Investigators didn't reach private investigator Diaz, who denied to New Times that Rossbach told him of the harassment. Rossbach said: "I started to confide in him and tell him that Michael was harassing me and bothering me, and he thought I should do something about it." Diaz responds: "No, that's not correct. Sherry had problems with people in the office on many occasions. But I don't remember any of it having to do with Michael Band fondling her or sexually harassing her, nor do I think he would do such a thing." The investigator contacted him once, then never followed through, he says. Rosenblatt dismisses Diaz's claim. He says the investigator changed his story.

Rosenblatt also says Rossbach sought counseling about the Band affair and that the investigators interviewed her counselor. Band's lawyer Roy Kahn says no such interview took place. New Times couldn't determine the truth of either claim.

Band denied the allegations but refused to take a polygraph. "It was his lawyer's advice that he not take a polygraph," Kahn says. "They're just not reliable." In fact, all of the prosecutors interviewed for this story supported Band's refusal. "Michael's decision not to take a polygraph is consistent with what any lawyer would do," says one former prosecutor. Another attorney asserted that polygraphs are about 50 percent accurate.

Things deteriorated rapidly for the major-crimes unit boss. The investigators took an aggressive tack, Kahn recounts: "They said, 'We find there's enough here to charge you with simple battery.' Then they offered to withhold charges if he resigned." Kahn says he found the case laughable and looked forward to defending Band.

Kahn and Band then met with Rundle. "The state attorney had competing interests," Kahn says. "She cared deeply about a devoted employee. She also cared deeply how the office would appear as this was played out in the papers."

He adds: "She never asked him to stand and fight."
Rundle says Band's decision to resign was "solely between him and the special prosecutors." She says she did not encourage him to resign.
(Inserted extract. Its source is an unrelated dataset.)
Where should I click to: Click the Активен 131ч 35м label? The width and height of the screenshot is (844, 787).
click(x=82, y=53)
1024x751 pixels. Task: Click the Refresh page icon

The timing couldn't have been worse. The Chavez trial was about to begin. If the Fort Myers prosecutors filed criminal charges, Band would automatically be suspended from the case.
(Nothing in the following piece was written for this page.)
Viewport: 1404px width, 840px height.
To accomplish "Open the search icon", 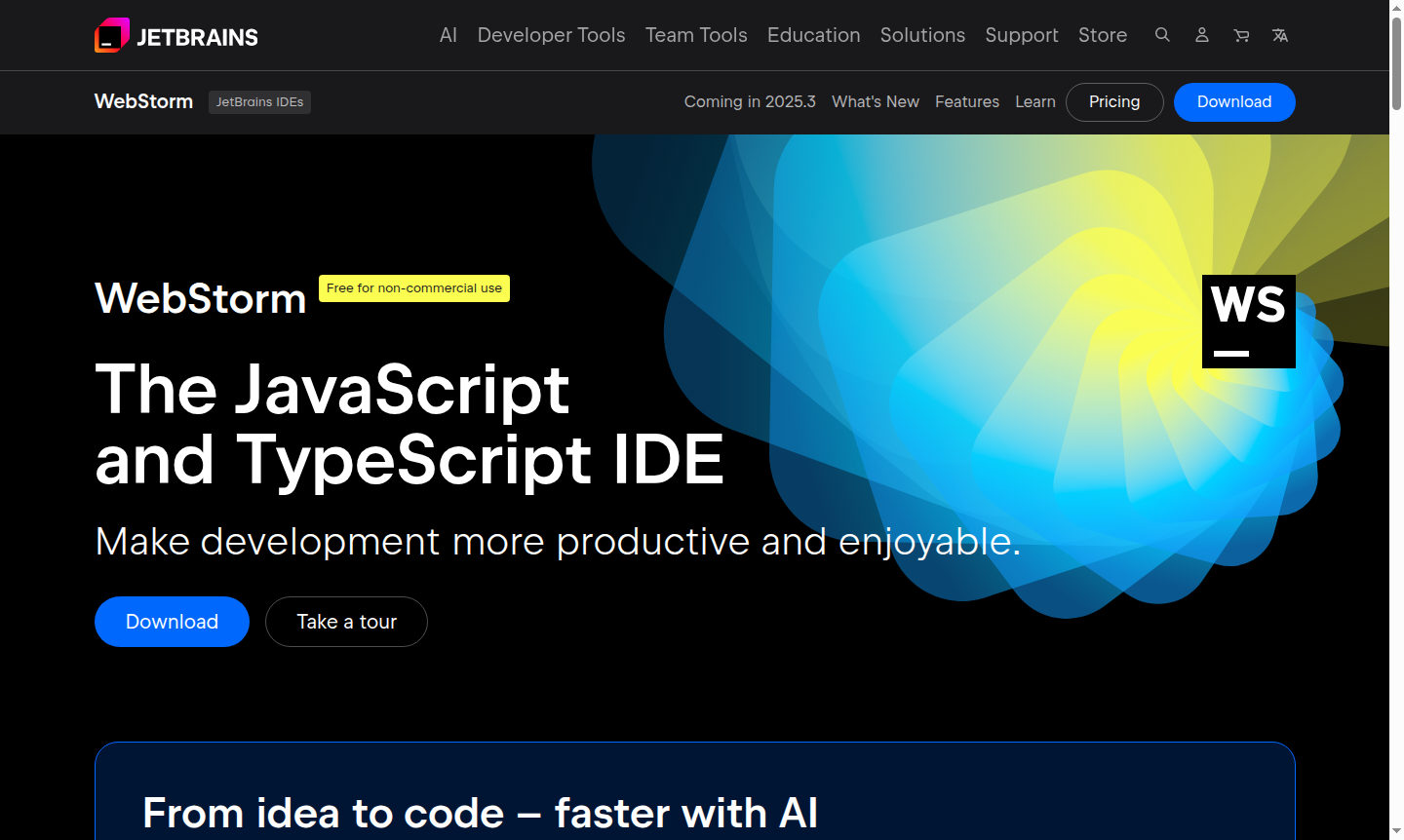I will tap(1162, 35).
The deal was struck in June: Band would handle the Chavez prosecution, then step down. On June 15 Rundle fired Molina-Abad and Navarro for conducting inappropriately intimate conversations with Ayala. She also fired Cabrera for forging signatures. The investigators strongly recommended reinstating Rossbach, who had been suspended.

"State Attorney Katherine Rundle rushed to judgment and made a hasty decision motivated by selfish and political reasons by terminating others and reinstating Sherry Rossbach," Navarro says. "What line did we cross that Sherry did not?"

Fallout continued. Orlando prosecutors took over the Blanco case and decided it had been compromised by Ayala's relationship with the secretaries. They offered Blanco a deal. In October she pleaded no contest to three murders in which Ayala implicated her.

Throughout the ordeal friends tried to convince Band not to quit. "A lot of people in the office are mad at Michael for resigning so readily," says one former prosecutor. "He kept saying, 'For the good of the office we must put this behind us. The work we do is too important.' Michael is one of those really good eggs that truly believes he is doing God's work."

Band defends his boss. "Kathy has been my friend for seventeen or eighteen years," he says. "When her father died, I was with her. When my father died, she was there with me. She is a good person." He claims he is not happy that people are using his case to criticize her. "You are going to knock this office and that is unfair. People need to see this office as more than Kathy, and more than myself."

Rundle returns the sentiment. "I'm really disappointed to see him leave. He was a great prosecutor," she says. "I respect Michael's decision."

In October a jury convicted Chavez and recommended the death penalty. That ended Band's career as a prosecutor. Now he's considering private practice.

Band's ordeal might continue. "This case is not over," Rosenblatt vows. He is preparing a sexual harassment civil suit against Band.